4. Solve Graphically. Graph the following system of equations on your graphing calculator. Paste a screen shot of your graphs in the space below. (Hint: You will need to solve both equations in terms of y to graph the equations on your graphing calculator. Show your work for completing this.)
4x-6y=12
2x+2y=6
y1 = _______________________
y2= _______________________
5. What does the solution to the system of equations from question 4 appear to be? Verify your intersection point is correct by substituting the coordinates of the intersection point in for x and y into the original equations. Show your work and explain how your work verifies that the intersection point is correct.
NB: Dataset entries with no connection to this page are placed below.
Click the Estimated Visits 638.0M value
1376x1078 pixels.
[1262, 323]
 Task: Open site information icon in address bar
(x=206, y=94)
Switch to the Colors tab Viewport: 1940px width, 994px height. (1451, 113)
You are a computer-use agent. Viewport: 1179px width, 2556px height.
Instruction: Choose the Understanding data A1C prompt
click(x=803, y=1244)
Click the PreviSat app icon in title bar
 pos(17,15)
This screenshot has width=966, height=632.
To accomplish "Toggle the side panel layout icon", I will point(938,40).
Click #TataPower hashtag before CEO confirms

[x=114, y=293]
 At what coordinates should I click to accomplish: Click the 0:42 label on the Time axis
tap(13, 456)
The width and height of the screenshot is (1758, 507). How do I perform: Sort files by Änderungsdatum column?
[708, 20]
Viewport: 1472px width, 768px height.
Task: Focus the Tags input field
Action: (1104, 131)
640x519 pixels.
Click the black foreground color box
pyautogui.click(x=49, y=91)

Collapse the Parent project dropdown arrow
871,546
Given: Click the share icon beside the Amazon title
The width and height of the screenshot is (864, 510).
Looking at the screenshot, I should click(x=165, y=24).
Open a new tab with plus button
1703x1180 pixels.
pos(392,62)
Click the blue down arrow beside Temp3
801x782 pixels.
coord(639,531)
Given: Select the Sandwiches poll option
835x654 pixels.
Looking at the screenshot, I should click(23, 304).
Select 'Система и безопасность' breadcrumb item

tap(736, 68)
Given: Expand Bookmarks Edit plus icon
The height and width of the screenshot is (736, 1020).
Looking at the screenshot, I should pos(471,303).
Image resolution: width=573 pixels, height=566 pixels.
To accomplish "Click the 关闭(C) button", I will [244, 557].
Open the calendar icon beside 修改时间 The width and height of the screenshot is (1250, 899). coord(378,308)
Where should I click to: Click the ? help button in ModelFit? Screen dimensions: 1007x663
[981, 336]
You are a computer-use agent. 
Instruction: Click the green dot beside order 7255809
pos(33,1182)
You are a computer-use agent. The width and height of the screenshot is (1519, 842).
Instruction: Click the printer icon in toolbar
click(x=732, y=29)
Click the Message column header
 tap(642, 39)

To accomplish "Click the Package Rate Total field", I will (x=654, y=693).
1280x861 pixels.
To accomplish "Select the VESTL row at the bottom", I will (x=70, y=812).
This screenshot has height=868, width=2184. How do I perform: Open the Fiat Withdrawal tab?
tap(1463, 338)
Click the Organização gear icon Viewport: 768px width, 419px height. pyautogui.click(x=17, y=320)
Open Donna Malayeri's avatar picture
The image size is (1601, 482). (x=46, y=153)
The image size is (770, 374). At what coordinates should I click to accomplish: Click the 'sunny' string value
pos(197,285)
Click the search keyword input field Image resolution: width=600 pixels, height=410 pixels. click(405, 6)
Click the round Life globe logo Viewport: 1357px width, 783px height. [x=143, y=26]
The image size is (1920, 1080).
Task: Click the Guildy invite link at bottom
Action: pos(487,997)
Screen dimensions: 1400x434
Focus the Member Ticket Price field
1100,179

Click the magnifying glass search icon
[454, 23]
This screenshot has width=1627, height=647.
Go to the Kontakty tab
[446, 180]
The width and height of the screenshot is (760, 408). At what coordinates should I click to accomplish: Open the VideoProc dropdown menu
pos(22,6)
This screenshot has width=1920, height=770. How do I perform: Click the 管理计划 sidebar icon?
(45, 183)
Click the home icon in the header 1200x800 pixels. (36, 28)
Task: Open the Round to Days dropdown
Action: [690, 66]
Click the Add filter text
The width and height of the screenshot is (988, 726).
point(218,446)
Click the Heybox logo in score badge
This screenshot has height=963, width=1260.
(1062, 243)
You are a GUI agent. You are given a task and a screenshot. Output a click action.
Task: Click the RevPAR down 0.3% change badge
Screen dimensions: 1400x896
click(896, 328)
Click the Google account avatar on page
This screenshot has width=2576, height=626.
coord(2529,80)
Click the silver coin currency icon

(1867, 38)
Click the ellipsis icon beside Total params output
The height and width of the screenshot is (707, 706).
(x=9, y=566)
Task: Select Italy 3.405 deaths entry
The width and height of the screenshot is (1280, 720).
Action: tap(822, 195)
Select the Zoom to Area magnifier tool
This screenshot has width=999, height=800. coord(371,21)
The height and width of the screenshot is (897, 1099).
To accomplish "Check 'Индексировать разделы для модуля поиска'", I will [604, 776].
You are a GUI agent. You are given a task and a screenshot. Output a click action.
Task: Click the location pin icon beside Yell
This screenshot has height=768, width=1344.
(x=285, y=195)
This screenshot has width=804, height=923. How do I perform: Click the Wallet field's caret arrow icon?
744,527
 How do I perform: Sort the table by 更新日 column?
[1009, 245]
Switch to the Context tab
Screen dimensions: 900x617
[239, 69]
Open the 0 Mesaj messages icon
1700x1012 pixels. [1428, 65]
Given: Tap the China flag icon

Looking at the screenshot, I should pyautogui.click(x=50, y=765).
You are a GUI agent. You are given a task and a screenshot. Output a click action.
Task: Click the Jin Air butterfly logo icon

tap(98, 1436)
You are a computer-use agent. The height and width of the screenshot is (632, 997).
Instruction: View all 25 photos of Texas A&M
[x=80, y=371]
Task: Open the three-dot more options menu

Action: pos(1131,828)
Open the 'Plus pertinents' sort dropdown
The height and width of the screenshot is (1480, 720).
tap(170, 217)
6. On your graphing calculator, graph the following system of equations and paste a screen shot of your graphs in the space below.
f1(x) = 2x - 5
f2(x) = -¼x - 1
7. Is the exact solution to the system obvious? Why or why not?
8. When the solution contains non-integer values, the solution can be calculated graphically using the intersection point(s) tool. Select 6: Points and Lines from the graphing menu and arrow down to select 3: Intersection Point(s). Select the graph of f1(x) = 2x - 5 by hitting “enter” when the line is flashing. Next, select the graph of f2(x) = -¼x – 1 by hitting “enter” when the line is flashing. The solution will appear. Record the solution and paste a screen shot of graphs with the solution shown below.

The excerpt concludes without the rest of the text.